2016: Obama’s America (NR) This lumbering documentary is based on Dinesh D’Souza’s book The Roots of Obama’s Rage, in which the right-wing pundit argues that our current president is motivated by resentment at the white establishment that comes from his background growing up in colonial countries. The film’s cool, scholarly tone may win it a few converts, but it can’t cover up the gaping hole in D’Souza’s theory: If our president were secretly an Angry Black Man, wouldn’t we have seen him lose his temper by now? Every president is subjected to armchair psychoanalysis these days, but this movie’s diagnosis is too easily picked apart. The sprinkling of factual errors doesn’t help D’Souza’s argument, either.
The Watch (R) Um, yeah, so this exists. This comedy is about three frustrated white dudes (Ben Stiller, Vince Vaughn, and Jonah Hill) and one mysterious Indian-British guy (Richard Ayoade) who confront an alien invasion centered around the small Ohio town where they live. This shaggy affair has one badly thought out plot twist and a few small chuckles, most of them emanating from British TV star Ayoade. Still, given how much comic talent goes into this thing (the script is co-authored by Evan Ross and Seth Rogen), this should have been more than just mildly funny. Also with Rosemarie DeWitt, Will Forte, Erin Moriarty, Doug Jones, R. Lee Ermey, Nicholas Braun, Jorma Taccone, and Andy Samberg.

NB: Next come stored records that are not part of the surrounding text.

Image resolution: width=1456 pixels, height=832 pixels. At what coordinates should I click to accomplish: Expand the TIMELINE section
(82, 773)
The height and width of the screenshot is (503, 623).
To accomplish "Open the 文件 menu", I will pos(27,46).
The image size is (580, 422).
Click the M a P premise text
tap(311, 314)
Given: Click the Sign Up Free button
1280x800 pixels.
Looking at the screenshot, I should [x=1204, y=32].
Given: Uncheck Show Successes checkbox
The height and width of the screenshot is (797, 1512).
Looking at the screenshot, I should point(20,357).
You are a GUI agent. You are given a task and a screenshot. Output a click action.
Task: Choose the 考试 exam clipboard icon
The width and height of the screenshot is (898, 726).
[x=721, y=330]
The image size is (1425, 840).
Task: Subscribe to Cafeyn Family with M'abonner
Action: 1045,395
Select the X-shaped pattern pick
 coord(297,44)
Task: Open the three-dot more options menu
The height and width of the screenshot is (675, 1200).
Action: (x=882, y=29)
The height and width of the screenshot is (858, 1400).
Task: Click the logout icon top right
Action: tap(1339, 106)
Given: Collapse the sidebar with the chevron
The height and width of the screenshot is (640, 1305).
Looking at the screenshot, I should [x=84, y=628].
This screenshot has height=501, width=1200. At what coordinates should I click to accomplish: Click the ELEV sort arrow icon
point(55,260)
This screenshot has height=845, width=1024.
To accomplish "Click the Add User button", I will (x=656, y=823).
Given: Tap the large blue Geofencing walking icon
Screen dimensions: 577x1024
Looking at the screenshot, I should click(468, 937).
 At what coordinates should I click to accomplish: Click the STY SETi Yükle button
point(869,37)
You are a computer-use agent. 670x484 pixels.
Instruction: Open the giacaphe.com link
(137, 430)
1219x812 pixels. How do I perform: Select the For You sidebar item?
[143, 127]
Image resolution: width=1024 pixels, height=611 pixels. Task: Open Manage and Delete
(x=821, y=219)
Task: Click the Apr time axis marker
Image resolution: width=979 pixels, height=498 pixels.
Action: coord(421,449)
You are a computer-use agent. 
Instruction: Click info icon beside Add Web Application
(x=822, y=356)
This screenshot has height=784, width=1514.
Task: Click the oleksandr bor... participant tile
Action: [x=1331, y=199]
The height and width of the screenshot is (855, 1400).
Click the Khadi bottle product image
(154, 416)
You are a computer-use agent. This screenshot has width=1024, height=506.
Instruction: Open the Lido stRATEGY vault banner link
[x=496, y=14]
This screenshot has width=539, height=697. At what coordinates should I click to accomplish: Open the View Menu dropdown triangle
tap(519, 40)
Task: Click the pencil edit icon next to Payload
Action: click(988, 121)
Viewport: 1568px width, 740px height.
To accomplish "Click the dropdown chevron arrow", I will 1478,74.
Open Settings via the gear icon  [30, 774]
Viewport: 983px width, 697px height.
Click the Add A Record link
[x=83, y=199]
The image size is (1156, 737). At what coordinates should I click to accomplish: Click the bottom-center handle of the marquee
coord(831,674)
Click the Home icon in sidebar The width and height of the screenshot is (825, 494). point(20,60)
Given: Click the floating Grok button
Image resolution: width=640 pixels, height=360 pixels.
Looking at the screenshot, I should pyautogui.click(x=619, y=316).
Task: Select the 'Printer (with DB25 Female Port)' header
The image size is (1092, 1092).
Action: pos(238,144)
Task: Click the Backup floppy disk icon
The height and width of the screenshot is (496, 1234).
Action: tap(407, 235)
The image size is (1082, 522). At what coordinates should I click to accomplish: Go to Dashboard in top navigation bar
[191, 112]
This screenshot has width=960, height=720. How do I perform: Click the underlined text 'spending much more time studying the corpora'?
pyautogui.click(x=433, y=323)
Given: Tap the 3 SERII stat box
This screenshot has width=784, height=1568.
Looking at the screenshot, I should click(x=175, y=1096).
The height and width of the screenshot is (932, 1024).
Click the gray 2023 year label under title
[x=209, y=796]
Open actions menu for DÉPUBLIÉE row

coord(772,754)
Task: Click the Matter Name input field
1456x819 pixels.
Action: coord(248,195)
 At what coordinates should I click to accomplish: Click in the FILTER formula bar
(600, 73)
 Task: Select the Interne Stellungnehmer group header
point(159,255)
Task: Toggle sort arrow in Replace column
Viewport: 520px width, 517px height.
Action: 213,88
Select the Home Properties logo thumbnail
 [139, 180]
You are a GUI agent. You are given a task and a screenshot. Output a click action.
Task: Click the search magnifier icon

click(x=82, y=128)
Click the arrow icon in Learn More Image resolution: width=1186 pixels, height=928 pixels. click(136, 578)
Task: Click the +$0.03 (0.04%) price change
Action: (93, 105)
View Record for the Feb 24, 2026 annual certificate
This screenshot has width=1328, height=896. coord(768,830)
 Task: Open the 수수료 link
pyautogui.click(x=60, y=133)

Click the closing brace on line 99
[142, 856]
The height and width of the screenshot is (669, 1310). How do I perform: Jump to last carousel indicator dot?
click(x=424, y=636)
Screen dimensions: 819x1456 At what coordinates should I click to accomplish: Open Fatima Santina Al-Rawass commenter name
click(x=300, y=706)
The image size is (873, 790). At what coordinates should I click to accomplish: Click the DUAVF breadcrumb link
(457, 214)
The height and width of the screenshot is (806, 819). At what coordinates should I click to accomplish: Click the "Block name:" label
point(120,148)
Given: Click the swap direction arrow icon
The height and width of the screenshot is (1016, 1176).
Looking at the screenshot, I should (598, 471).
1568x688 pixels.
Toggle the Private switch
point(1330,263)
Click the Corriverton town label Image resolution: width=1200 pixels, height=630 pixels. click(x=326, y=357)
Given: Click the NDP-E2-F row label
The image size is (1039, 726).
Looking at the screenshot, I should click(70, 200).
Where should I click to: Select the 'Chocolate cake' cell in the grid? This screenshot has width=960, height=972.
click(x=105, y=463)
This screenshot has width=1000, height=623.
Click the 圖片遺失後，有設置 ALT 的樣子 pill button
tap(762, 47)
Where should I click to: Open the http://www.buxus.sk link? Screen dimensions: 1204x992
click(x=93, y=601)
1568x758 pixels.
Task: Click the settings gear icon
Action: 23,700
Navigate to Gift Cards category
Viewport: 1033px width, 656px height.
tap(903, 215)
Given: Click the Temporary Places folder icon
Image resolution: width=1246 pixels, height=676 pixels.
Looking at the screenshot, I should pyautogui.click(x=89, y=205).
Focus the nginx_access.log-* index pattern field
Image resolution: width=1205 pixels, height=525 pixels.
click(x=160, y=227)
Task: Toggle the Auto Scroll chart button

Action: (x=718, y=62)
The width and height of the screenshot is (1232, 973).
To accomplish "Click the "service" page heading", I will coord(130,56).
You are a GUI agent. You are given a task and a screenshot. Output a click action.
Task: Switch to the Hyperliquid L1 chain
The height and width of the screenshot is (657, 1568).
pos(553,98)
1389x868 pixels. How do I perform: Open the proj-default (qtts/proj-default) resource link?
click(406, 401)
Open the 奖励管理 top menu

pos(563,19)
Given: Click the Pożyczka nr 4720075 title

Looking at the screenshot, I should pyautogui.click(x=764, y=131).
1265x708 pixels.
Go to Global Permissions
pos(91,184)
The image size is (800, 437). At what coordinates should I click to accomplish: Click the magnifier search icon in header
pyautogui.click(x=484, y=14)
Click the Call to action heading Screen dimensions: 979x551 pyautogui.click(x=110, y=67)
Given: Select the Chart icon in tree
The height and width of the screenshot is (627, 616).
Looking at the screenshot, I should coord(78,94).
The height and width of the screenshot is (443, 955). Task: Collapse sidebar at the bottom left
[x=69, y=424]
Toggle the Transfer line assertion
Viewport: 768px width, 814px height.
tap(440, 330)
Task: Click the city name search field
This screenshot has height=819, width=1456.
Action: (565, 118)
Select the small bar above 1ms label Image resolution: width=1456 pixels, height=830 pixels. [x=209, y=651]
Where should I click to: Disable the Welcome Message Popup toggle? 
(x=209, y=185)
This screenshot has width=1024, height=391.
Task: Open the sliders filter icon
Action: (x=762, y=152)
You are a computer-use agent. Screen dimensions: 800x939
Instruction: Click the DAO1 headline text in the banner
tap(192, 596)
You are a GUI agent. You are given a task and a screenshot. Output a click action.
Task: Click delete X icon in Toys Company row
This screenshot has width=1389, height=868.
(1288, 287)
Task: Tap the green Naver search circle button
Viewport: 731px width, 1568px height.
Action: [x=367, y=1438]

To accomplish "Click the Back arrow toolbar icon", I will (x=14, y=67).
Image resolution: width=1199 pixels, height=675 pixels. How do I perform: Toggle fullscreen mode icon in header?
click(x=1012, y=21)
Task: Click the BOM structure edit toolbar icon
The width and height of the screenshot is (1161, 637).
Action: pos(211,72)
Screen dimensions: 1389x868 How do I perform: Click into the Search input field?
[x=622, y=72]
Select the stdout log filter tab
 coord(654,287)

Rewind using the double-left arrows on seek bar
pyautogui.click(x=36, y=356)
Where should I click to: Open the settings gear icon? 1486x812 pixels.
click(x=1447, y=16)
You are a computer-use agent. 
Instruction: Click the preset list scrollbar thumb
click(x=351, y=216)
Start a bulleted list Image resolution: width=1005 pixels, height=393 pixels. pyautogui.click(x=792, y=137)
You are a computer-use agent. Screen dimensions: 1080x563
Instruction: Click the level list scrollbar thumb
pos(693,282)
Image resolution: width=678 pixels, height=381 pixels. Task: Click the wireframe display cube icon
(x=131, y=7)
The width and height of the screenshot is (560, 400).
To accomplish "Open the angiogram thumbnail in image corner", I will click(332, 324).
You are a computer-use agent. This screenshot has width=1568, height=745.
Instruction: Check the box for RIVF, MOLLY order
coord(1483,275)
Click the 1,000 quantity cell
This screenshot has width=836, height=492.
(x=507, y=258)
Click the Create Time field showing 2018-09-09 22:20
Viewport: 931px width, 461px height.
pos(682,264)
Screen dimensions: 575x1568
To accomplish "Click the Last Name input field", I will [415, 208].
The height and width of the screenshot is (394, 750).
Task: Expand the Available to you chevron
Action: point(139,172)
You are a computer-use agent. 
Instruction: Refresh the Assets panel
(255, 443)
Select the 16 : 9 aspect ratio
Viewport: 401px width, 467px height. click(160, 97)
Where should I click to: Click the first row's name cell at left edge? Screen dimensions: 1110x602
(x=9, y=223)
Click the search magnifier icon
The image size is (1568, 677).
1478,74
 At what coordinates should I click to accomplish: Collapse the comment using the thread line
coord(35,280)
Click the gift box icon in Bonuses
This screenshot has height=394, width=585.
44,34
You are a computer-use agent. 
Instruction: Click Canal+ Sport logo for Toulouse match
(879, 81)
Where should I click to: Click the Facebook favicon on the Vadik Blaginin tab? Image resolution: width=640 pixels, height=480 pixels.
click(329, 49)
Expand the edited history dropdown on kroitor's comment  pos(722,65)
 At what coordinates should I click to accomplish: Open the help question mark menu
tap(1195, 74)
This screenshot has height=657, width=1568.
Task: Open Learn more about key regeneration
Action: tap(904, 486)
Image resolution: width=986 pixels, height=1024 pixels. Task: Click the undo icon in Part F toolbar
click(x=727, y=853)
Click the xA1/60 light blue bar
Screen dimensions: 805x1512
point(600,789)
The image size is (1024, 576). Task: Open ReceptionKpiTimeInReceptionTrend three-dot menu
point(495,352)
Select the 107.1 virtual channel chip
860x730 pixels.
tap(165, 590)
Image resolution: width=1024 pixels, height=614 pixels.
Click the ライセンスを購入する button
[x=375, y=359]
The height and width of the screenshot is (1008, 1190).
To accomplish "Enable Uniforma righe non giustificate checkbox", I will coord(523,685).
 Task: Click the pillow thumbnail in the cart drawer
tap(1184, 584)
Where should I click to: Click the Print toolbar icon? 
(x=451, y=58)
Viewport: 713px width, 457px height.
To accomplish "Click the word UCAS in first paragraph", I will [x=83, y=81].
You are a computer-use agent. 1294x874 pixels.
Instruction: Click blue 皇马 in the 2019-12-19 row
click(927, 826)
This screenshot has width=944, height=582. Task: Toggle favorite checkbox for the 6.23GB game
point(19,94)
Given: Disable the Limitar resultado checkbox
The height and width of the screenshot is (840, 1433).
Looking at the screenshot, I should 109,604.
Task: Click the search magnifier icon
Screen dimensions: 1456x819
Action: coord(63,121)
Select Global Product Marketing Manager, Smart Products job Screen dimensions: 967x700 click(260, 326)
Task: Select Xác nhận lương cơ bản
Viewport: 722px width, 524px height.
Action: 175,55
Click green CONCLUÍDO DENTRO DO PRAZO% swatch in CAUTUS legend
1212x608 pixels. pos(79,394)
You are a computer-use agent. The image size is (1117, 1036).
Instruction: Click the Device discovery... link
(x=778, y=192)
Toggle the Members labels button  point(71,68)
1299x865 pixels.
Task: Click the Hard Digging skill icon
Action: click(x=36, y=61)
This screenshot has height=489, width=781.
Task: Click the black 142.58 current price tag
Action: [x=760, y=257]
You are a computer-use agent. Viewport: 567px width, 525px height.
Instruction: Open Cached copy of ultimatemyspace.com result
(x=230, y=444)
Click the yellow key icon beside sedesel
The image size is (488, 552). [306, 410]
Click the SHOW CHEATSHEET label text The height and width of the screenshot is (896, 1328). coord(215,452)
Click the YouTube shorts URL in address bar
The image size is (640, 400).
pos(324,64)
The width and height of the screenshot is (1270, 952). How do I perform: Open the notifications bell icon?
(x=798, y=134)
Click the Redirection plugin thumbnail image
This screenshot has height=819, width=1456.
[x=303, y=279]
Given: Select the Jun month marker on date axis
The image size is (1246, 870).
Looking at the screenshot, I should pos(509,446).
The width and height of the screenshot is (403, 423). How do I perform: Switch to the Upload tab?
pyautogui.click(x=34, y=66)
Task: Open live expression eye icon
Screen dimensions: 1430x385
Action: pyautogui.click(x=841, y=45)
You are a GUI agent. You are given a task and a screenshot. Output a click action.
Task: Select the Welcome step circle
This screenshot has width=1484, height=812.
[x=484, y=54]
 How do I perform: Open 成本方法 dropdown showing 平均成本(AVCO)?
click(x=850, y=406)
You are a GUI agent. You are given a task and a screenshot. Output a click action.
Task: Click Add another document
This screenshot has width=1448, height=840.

Farewell, My Queen (R) Benoît Jacquot (The School of Flesh) adapts Chantal Thomas’ novel about a girl (Léa Seydoux) who’s brought in to read to Queen Marie Antoinette (Diane Kruger) in the days shortly before the French Revolution. Also with Virginie Ledoyen, Xavier Beauvois, Noémie Lvovsky, Michel Robin, and Julie-Marie Parmentier.
The Imposter (R) Bart Layton’s documentary about a 16-year-old French boy who convinced a grieving family in Texas that he was their son who had been missing for three years.
The Last Ride (PG-13) Henry Thomas stars in this drama as country music legend Hank Williams, who in 1952 hires a local teenager (Jesse James) to drive him to his last concerts. Also with Fred Dalton Thompson, Kaley Cuoco, Stephen Tobolowsky, Ray McKinnon, and the late Rick Dial.
Queen of Versailles (PG) Lauren Greenfield’s documentary follows Florida real estate mogul David Siegel and his wife Jackie as they prepare to build the largest mansion in America, only to see David’s fortune greatly reduced during the 2008 financial meltdown.
Searching for Sugar Man (PG-13) Malik Bendjelloul’s documentary about two South Africans and their present-day search for a mysterious 1970s American anti-apartheid rock singer known only as Rodriguez.
2 Days in New York (R) Julie Delpy’s follow-up to her film 2 Days in Paris stars her and Chris Rock as a married couple whose lives are unsettled by a visit from her French relatives. Also with Albert Delpy, Alexia Landeau, Daniel Brühl, Kate Burton, Dylan Baker, and an uncredited Vincent Gallo.